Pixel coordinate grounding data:
************

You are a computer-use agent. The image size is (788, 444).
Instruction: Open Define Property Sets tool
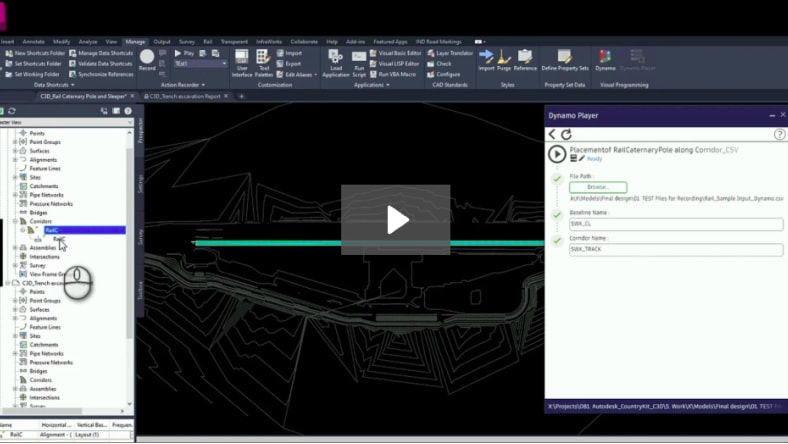click(x=563, y=58)
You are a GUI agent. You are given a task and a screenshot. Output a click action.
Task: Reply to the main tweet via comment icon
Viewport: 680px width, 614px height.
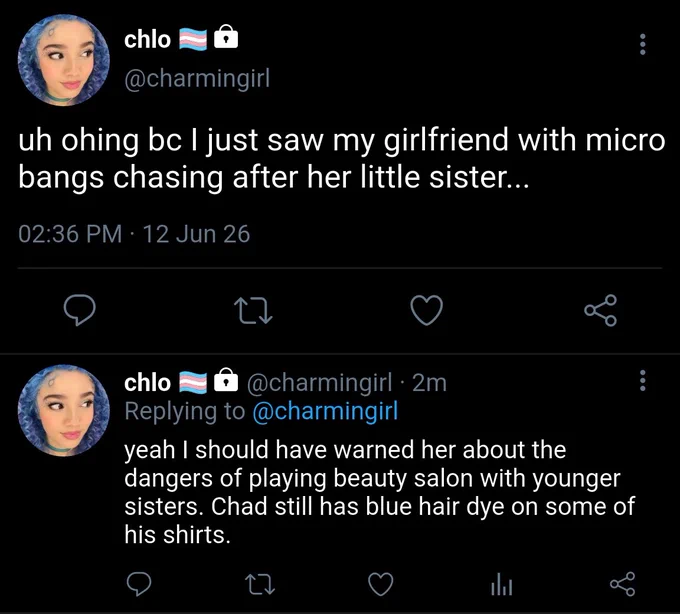(79, 310)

************

What this task involves: Excluding images, return all of the records above word for word.

Exercise result:
You are a computer-use agent. The image size is (788, 444).
Instruction: Open Define Property Sets tool
click(x=563, y=58)
You are a GUI agent. You are given a task and a screenshot. Output a click action.
Task: Reply to the main tweet via comment icon
Viewport: 680px width, 614px height.
(79, 310)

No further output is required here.